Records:
Start

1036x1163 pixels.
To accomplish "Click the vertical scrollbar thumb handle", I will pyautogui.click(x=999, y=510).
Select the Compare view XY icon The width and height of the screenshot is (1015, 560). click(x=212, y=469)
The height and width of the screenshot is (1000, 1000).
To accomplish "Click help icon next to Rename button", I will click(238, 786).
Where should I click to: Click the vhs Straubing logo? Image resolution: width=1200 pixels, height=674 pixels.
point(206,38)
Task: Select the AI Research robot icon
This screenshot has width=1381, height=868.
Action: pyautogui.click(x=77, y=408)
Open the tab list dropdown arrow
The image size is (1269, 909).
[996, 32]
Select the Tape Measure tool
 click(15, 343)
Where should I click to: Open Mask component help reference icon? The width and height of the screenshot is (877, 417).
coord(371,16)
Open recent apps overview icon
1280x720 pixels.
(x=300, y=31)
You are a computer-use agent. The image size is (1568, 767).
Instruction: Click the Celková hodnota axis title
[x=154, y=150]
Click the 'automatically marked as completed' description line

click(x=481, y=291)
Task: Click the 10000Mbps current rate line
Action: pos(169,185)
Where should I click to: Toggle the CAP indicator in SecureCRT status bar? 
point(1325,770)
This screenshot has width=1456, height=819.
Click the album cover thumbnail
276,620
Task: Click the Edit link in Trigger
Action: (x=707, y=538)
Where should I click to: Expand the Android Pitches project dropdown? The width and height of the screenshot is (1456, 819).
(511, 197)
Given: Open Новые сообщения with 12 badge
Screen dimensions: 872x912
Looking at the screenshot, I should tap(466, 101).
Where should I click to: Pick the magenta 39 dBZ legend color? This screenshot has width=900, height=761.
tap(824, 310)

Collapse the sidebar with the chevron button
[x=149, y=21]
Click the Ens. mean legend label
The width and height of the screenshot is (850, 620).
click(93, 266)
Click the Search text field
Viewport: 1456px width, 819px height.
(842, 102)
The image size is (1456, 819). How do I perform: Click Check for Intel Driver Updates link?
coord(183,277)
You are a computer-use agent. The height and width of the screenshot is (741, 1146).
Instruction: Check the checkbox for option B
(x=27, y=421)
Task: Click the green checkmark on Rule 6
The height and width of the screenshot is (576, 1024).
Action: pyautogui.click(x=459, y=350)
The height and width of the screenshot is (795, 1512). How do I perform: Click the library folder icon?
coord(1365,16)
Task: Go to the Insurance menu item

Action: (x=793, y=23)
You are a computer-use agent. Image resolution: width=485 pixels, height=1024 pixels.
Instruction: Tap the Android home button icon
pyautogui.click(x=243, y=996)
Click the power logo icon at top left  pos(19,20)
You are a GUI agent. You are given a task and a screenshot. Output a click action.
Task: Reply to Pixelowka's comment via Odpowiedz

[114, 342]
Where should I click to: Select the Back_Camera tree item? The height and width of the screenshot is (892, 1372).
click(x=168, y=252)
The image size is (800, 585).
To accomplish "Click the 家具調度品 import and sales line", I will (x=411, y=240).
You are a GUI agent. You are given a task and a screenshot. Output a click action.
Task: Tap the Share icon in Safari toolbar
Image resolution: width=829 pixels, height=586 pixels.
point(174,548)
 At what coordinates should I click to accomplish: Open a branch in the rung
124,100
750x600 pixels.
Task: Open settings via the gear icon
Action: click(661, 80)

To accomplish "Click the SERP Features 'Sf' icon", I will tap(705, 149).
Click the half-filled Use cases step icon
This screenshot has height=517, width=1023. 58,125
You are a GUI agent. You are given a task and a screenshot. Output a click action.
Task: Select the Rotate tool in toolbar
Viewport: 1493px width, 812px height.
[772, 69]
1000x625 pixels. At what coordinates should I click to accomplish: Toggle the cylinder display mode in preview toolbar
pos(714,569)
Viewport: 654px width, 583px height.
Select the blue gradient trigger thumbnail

End

Stated problem:
Reproduce every line of the entries above without any changes.

Reply to the task:
1036x1163 pixels.
To accomplish "Click the vertical scrollbar thumb handle", I will pyautogui.click(x=999, y=510).
Select the Compare view XY icon The width and height of the screenshot is (1015, 560). click(x=212, y=469)
The height and width of the screenshot is (1000, 1000).
To accomplish "Click help icon next to Rename button", I will click(238, 786).
Where should I click to: Click the vhs Straubing logo? Image resolution: width=1200 pixels, height=674 pixels.
point(206,38)
Task: Select the AI Research robot icon
This screenshot has width=1381, height=868.
Action: pyautogui.click(x=77, y=408)
Open the tab list dropdown arrow
The image size is (1269, 909).
[996, 32]
Select the Tape Measure tool
 click(15, 343)
Where should I click to: Open Mask component help reference icon? The width and height of the screenshot is (877, 417).
coord(371,16)
Open recent apps overview icon
1280x720 pixels.
(x=300, y=31)
You are a computer-use agent. The image size is (1568, 767).
Instruction: Click the Celková hodnota axis title
[x=154, y=150]
Click the 'automatically marked as completed' description line

click(x=481, y=291)
Task: Click the 10000Mbps current rate line
Action: pos(169,185)
Where should I click to: Toggle the CAP indicator in SecureCRT status bar? 
point(1325,770)
This screenshot has width=1456, height=819.
Click the album cover thumbnail
276,620
Task: Click the Edit link in Trigger
Action: (x=707, y=538)
Where should I click to: Expand the Android Pitches project dropdown? The width and height of the screenshot is (1456, 819).
(511, 197)
Given: Open Новые сообщения with 12 badge
Screen dimensions: 872x912
Looking at the screenshot, I should tap(466, 101).
Where should I click to: Pick the magenta 39 dBZ legend color? This screenshot has width=900, height=761.
tap(824, 310)

Collapse the sidebar with the chevron button
[x=149, y=21]
Click the Ens. mean legend label
The width and height of the screenshot is (850, 620).
click(93, 266)
Click the Search text field
Viewport: 1456px width, 819px height.
(842, 102)
The image size is (1456, 819). How do I perform: Click Check for Intel Driver Updates link?
coord(183,277)
You are a computer-use agent. The height and width of the screenshot is (741, 1146).
Instruction: Check the checkbox for option B
(x=27, y=421)
Task: Click the green checkmark on Rule 6
The height and width of the screenshot is (576, 1024).
Action: pyautogui.click(x=459, y=350)
The height and width of the screenshot is (795, 1512). How do I perform: Click the library folder icon?
coord(1365,16)
Task: Go to the Insurance menu item

Action: (x=793, y=23)
You are a computer-use agent. Image resolution: width=485 pixels, height=1024 pixels.
Instruction: Tap the Android home button icon
pyautogui.click(x=243, y=996)
Click the power logo icon at top left  pos(19,20)
You are a GUI agent. You are given a task and a screenshot. Output a click action.
Task: Reply to Pixelowka's comment via Odpowiedz

[114, 342]
Where should I click to: Select the Back_Camera tree item? The height and width of the screenshot is (892, 1372).
click(x=168, y=252)
The image size is (800, 585).
To accomplish "Click the 家具調度品 import and sales line", I will (x=411, y=240).
You are a GUI agent. You are given a task and a screenshot. Output a click action.
Task: Tap the Share icon in Safari toolbar
Image resolution: width=829 pixels, height=586 pixels.
point(174,548)
 At what coordinates should I click to accomplish: Open a branch in the rung
124,100
750x600 pixels.
Task: Open settings via the gear icon
Action: click(661, 80)

To accomplish "Click the SERP Features 'Sf' icon", I will tap(705, 149).
Click the half-filled Use cases step icon
This screenshot has height=517, width=1023. 58,125
You are a GUI agent. You are given a task and a screenshot. Output a click action.
Task: Select the Rotate tool in toolbar
Viewport: 1493px width, 812px height.
[772, 69]
1000x625 pixels. At what coordinates should I click to accomplish: Toggle the cylinder display mode in preview toolbar
pos(714,569)
Viewport: 654px width, 583px height.
Select the blue gradient trigger thumbnail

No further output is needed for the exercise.